Problem to work on:
Omit the pictures and print exactly the lines of the listing below, starting at the first and ending at the line containing "[See all Bosch categories] (33, 215)".

* * *

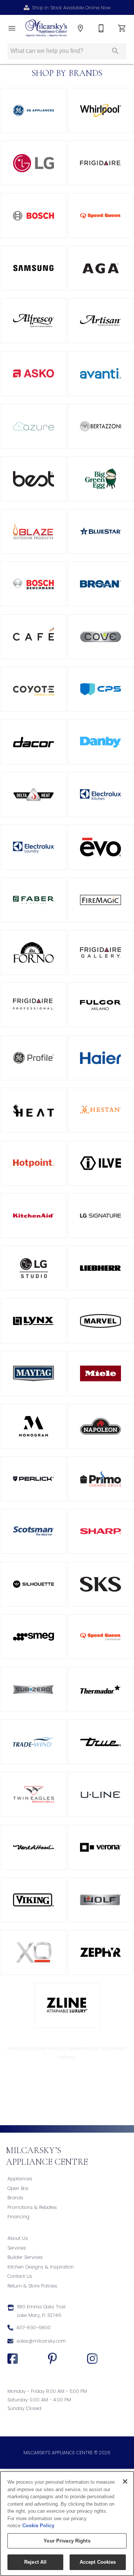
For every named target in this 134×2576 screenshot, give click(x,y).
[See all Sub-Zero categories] (33, 1689)
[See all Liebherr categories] (100, 1268)
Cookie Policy (38, 2525)
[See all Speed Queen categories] (100, 215)
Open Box (17, 2188)
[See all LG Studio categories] (33, 1268)
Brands (15, 2197)
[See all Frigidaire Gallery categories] (100, 952)
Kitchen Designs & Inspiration (40, 2267)
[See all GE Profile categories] (33, 1058)
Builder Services (25, 2257)
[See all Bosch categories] (33, 215)
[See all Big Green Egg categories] (100, 479)
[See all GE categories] (33, 110)
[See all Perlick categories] (33, 1479)
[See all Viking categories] (33, 1900)
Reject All (35, 2562)
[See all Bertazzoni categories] (100, 426)
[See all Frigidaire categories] (100, 163)
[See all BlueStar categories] (100, 531)
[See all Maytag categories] (33, 1373)
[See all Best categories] (33, 479)
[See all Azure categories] (33, 426)
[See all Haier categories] (100, 1058)
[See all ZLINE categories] (67, 2005)
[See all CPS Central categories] (100, 689)
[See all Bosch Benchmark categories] (33, 584)
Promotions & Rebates (32, 2207)
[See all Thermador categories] (100, 1689)
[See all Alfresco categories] (33, 320)
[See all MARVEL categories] (100, 1321)
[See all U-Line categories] (100, 1794)
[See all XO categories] (33, 1952)
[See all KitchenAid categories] (33, 1215)
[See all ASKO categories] (33, 373)
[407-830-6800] (101, 28)
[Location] (80, 28)
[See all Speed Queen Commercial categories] (100, 1636)
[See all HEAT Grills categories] (33, 1110)
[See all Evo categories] (100, 847)
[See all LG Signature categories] (100, 1215)
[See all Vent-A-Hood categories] (33, 1847)
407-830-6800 (33, 2327)
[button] (12, 28)
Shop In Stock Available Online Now (71, 7)
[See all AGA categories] (100, 268)
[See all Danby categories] (100, 742)
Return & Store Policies (32, 2286)
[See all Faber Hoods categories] (33, 900)
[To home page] (46, 27)
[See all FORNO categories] (33, 952)
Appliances (19, 2178)
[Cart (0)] (122, 28)
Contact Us (19, 2276)
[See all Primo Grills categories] (100, 1479)
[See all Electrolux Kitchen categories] (100, 794)
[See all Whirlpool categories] (100, 110)
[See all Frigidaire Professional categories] (33, 1005)
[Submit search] (115, 51)
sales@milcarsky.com (41, 2341)
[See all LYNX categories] (33, 1321)
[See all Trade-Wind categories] (33, 1742)
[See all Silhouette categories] (33, 1584)
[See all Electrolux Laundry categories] (33, 847)
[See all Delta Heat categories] (33, 794)
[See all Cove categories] (100, 637)
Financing (18, 2216)
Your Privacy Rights (67, 2541)
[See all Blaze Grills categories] (33, 531)
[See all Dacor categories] (33, 742)
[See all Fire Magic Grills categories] (100, 900)
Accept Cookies (98, 2562)
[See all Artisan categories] (100, 320)
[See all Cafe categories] (33, 637)
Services (16, 2248)
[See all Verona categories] (100, 1847)
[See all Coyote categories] (33, 689)
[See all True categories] (100, 1742)
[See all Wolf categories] (100, 1900)
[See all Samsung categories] (33, 268)
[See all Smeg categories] (33, 1636)
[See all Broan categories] (100, 584)
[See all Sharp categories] (100, 1531)
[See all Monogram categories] (33, 1426)
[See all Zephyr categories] (100, 1952)
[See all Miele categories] (100, 1373)
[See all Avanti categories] (100, 373)
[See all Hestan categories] (100, 1110)
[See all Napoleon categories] (100, 1426)
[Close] (125, 2481)
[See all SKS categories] (100, 1584)
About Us (17, 2238)
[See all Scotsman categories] (33, 1531)
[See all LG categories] (33, 163)
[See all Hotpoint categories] (33, 1163)
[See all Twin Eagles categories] (33, 1794)
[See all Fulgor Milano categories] (100, 1005)
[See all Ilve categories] (100, 1163)
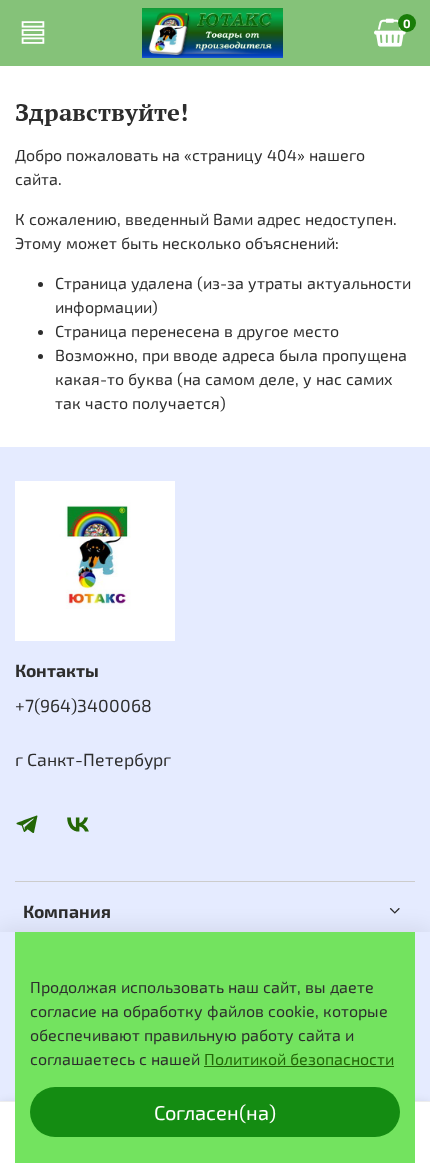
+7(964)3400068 (83, 705)
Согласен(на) (215, 1112)
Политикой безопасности (299, 1058)
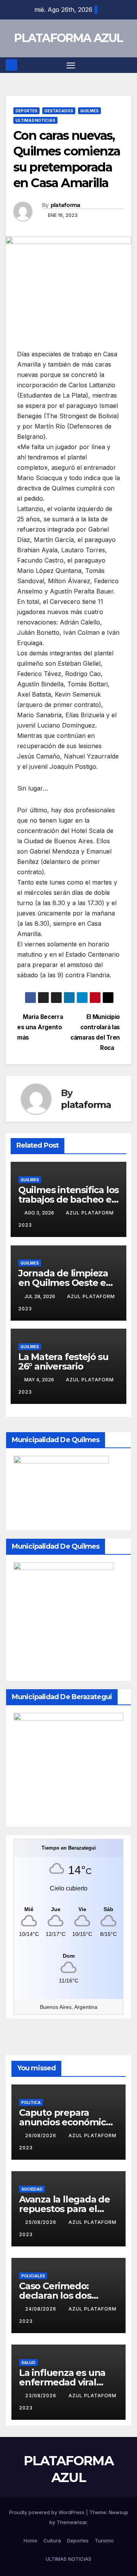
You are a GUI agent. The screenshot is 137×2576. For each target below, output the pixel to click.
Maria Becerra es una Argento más (40, 1027)
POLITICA (31, 2102)
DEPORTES (26, 110)
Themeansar (72, 2522)
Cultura (52, 2540)
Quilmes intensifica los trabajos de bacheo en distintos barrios (68, 1199)
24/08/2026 (41, 2309)
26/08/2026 (41, 2135)
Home (30, 2540)
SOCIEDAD (32, 2189)
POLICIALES (33, 2276)
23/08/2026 (41, 2395)
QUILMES (89, 110)
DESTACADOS (59, 110)
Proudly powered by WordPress (47, 2512)
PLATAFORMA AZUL (68, 38)
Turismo (104, 2540)
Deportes (78, 2540)
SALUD (28, 2362)
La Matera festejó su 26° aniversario (63, 1361)
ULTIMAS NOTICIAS (35, 120)
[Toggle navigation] (70, 65)
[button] (126, 65)
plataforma (65, 205)
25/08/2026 (41, 2222)
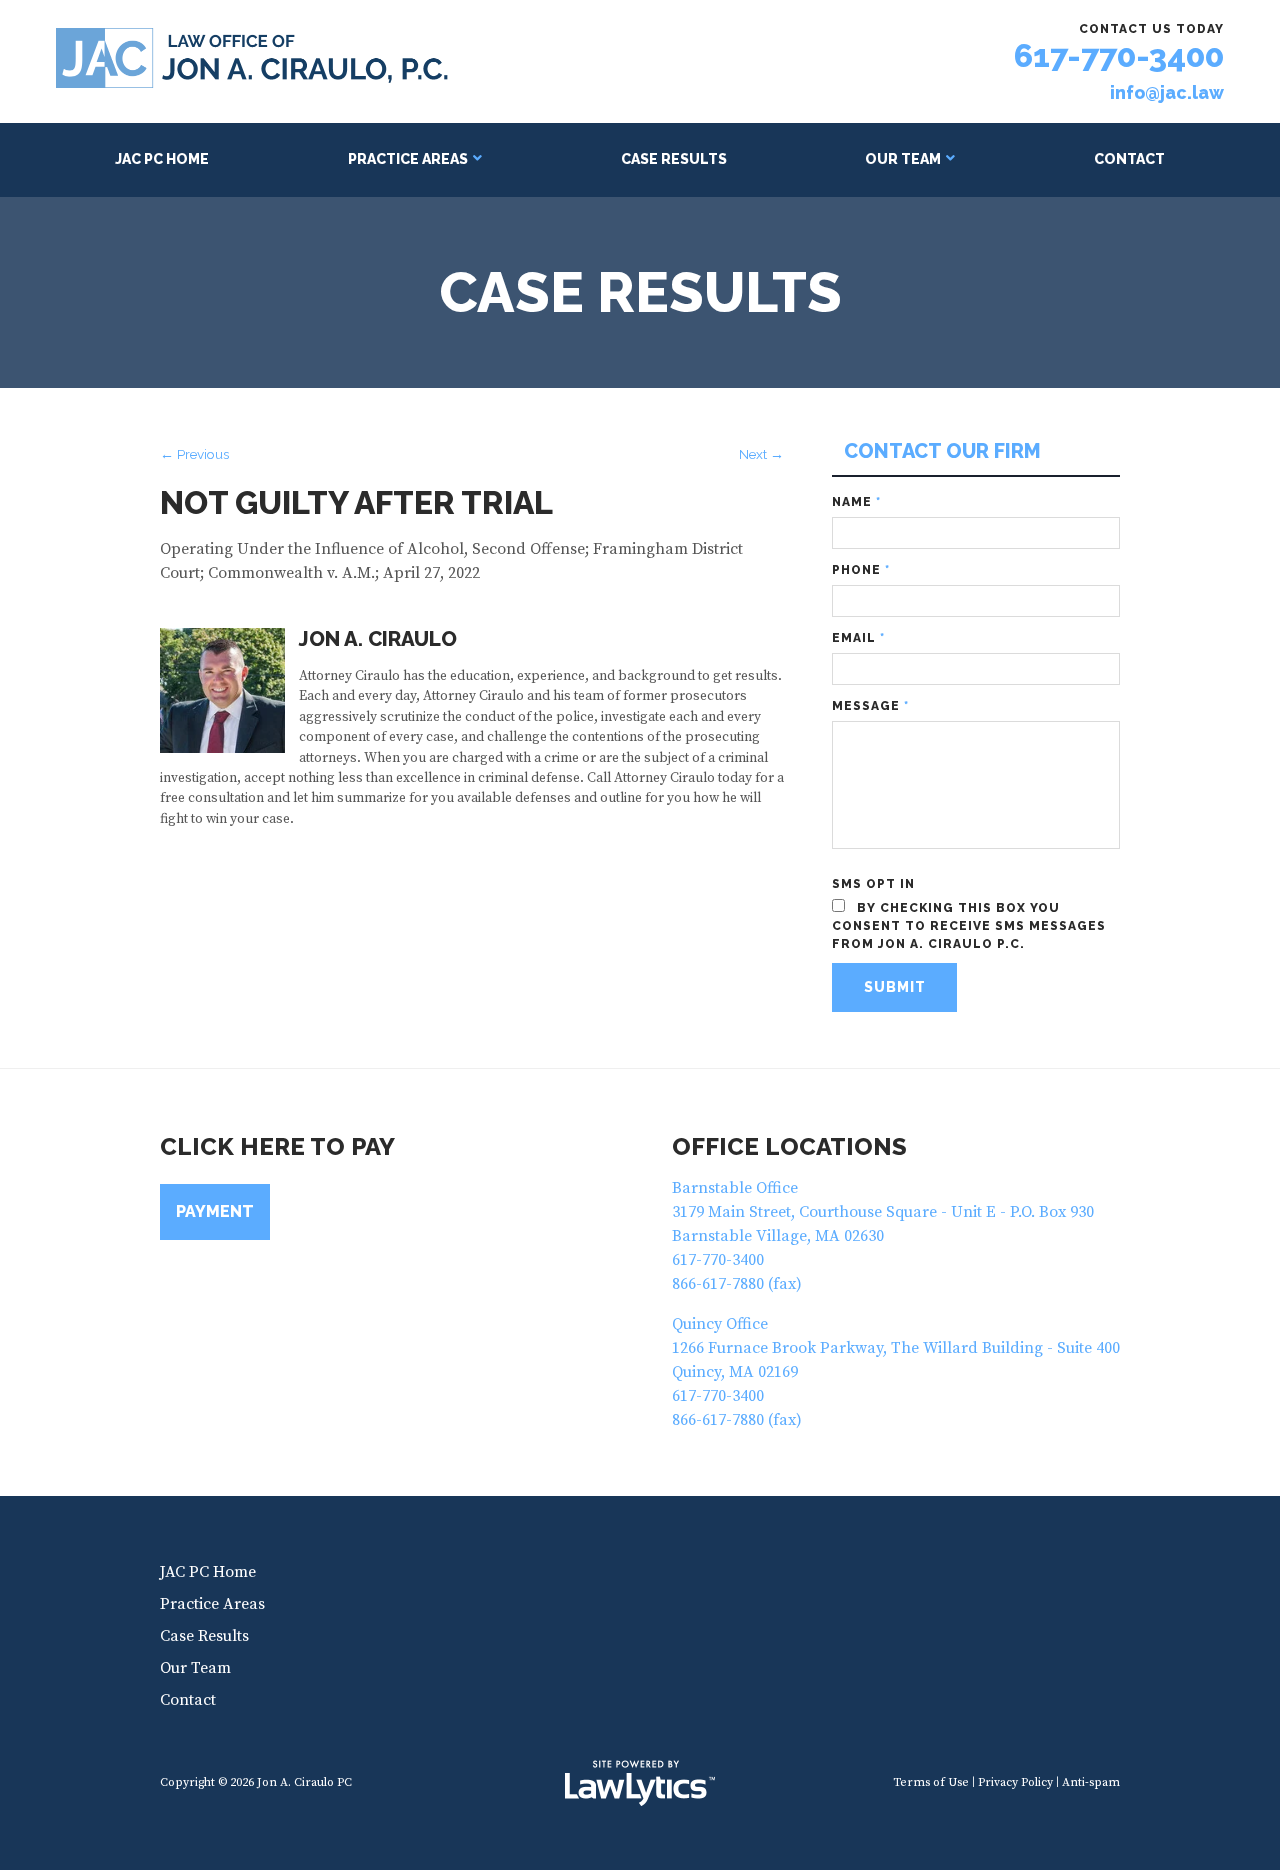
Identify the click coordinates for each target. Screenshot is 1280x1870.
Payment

* * *

Solution to this exercise:
For every named target in this 134×2576 screenshot, give click(x,y).
[See all Sub-Zero categories] (33, 1689)
[See all Liebherr categories] (100, 1268)
Cookie Policy (38, 2525)
[See all Speed Queen categories] (100, 215)
Open Box (17, 2188)
[See all LG Studio categories] (33, 1268)
Brands (15, 2197)
[See all Frigidaire Gallery categories] (100, 952)
Kitchen Designs & Inspiration (40, 2267)
[See all GE Profile categories] (33, 1058)
Builder Services (25, 2257)
[See all Bosch categories] (33, 215)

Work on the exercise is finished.